About the Project
Acute pain is the normal physiologic response to noxious chemical, thermal, or mechanical stimuli. With inflammation or nerve injury/degeneration (often accompanied by inflammation as well) pain persists beyond the duration of the stimulus and may last for months or years (e.g. arthritis). Despite of the severity of health problems caused by pain, scientists don’t really understand enough about how nerve cells collect ‘painful’ information from the periphery and communicate it to the brain. If they did, it would open the door to new methods for pain relief. This research project will be centered on the question of how we sense acute pain, how this sensation is altered in inflammation and how can we stop such pains. Particular attention will be given to the role of G protein-coupled receptors (GPCR) and neuronal ion channels in regulation of neuronal functions (such as excitability and vesicle release), an area where our lab has significant expertise (1-7). To tackle these intricate questions we are going to use an array of cutting-edge technological tools and approaches available through Leeds University and through our collaborators in USA and China. These tools will include electrical recordings from living nerve cells, fluorescent imaging and molecular biology. For example, we will use advanced optical techniques (including super-resolution microscopy) which allow unprecedented insight into cellular function. Ultimately the project is aimed to develop brand new ways to understand and treat pains which not only cause incredible discomfort, but cost the Health Services and society billions of pounds.
References
1. Liu B, Linley JE, Du X, Zhang X, Ooi L, Zhang H, Gamper N. (2010) The acute nociceptive signals induced by bradykinin in rat sensory neurons are mediated by inhibition of M-type K+ channels and activation of Ca2+-activated Cl- channels. J Clin Invest. 120:1240-52.

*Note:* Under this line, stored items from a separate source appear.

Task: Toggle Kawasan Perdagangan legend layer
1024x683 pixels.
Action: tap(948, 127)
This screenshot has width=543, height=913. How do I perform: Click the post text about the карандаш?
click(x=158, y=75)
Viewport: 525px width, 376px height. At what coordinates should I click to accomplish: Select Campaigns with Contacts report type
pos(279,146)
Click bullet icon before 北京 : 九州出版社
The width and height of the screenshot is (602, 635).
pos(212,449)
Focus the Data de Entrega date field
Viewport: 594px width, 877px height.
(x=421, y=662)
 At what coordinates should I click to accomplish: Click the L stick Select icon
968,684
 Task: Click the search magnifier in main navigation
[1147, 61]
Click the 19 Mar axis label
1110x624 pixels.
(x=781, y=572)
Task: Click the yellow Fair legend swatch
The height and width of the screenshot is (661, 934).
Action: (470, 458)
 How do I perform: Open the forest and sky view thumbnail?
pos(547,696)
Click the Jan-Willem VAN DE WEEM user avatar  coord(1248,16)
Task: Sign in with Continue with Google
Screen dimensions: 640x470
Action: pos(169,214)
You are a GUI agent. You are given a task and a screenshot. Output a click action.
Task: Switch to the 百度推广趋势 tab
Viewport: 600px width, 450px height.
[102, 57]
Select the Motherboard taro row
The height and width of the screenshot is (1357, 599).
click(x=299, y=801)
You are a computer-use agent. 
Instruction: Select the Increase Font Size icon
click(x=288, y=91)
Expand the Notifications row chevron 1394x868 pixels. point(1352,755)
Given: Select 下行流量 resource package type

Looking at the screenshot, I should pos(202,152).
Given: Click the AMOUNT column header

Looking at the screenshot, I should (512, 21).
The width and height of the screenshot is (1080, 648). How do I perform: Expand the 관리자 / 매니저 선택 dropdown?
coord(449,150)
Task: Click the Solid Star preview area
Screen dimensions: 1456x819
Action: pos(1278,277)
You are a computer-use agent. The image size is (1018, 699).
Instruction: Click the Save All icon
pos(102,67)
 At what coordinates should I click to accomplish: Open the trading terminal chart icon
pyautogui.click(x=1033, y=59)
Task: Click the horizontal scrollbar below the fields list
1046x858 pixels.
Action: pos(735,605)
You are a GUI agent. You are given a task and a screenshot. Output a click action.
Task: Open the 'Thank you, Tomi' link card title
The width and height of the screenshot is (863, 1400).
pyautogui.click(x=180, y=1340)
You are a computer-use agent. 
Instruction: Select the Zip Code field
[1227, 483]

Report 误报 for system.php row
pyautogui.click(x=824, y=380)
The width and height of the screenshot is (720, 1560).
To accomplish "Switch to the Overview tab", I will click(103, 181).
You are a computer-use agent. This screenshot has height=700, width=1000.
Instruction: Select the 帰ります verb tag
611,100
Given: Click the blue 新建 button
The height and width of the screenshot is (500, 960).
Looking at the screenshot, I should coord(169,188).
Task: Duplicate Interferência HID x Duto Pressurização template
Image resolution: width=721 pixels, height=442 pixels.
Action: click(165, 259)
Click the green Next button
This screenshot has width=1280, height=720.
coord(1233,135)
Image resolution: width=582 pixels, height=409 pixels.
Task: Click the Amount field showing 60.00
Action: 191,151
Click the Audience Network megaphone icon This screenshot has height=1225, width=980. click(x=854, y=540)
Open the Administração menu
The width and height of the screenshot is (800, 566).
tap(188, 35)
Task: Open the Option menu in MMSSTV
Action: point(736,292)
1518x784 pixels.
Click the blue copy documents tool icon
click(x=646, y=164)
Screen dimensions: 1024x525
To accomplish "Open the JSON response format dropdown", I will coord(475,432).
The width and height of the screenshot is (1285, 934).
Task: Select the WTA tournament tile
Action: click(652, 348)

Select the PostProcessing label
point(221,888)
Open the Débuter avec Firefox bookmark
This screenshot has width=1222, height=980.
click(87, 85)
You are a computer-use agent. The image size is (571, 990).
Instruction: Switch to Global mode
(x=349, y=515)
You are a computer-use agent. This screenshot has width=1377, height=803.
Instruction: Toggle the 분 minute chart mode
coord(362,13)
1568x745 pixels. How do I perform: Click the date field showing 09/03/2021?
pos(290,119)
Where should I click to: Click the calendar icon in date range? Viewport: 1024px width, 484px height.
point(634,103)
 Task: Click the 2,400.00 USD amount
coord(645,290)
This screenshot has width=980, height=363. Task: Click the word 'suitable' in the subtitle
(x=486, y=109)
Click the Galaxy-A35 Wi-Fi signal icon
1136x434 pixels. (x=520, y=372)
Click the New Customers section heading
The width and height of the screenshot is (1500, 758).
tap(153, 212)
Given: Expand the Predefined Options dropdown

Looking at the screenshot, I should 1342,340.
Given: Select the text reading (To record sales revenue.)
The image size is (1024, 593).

2. Linley JE, Ooi L, Pettinger L, Kirton H, Boyle JP, Peers C, Gamper N. (2012) Reactive oxygen species are second messengers of neurokinin signaling in peripheral sensory neurons. Proc Natl Acad Sci U S A. 2012 Jun 12;109(24):E1578-86
3. Ooi L, Gigout S, Pettinger L, Gamper N. (2013) Triple cysteine module within M-type K+ channels mediates reciprocal channel modulation by nitric oxide and reactive oxygen species. J Neurosci. 33:6041-6
4. Pettinger L, Gigout S, Linley JE, Gamper N. (2013) Bradykinin controls pool size of sensory neurons expressing functional δ-opioid receptors. J Neurosci. 33:10762-71
5. Jin X, Shah S, Liu Y, Zhang H, Lees M, Fu Z, Lippiat JD, Beech DJ, Sivaprasadarao A, Baldwin SA, Zhang H, Gamper N. (2013) Activation of the Cl- channel ANO1 by localized calcium signals in nociceptive sensory neurons requires coupling with the IP3 receptor. Sci Signal. 6:ra7
6. Jin X, Shah S, Du X, Zhang H, Gamper N. (2016) Activation of Ca(2+) -activated Cl(-) channel ANO1 by localized Ca(2+) signals. J Physiol. 594:19-30.
7. Huang D, Huang S, Gao H, Liu Y, Qi J, Chen P, Wang C, Scragg JL, Vakurov A, Peers C, Du X, Zhang H, Gamper N. (2016) Redox-Dependent Modulation of T-Type Ca(2+) Channels in Sensory Neurons Contributes to Acute Anti-Nociceptive Effect of Substance P. Antioxid Redox Signal. 25:233-51.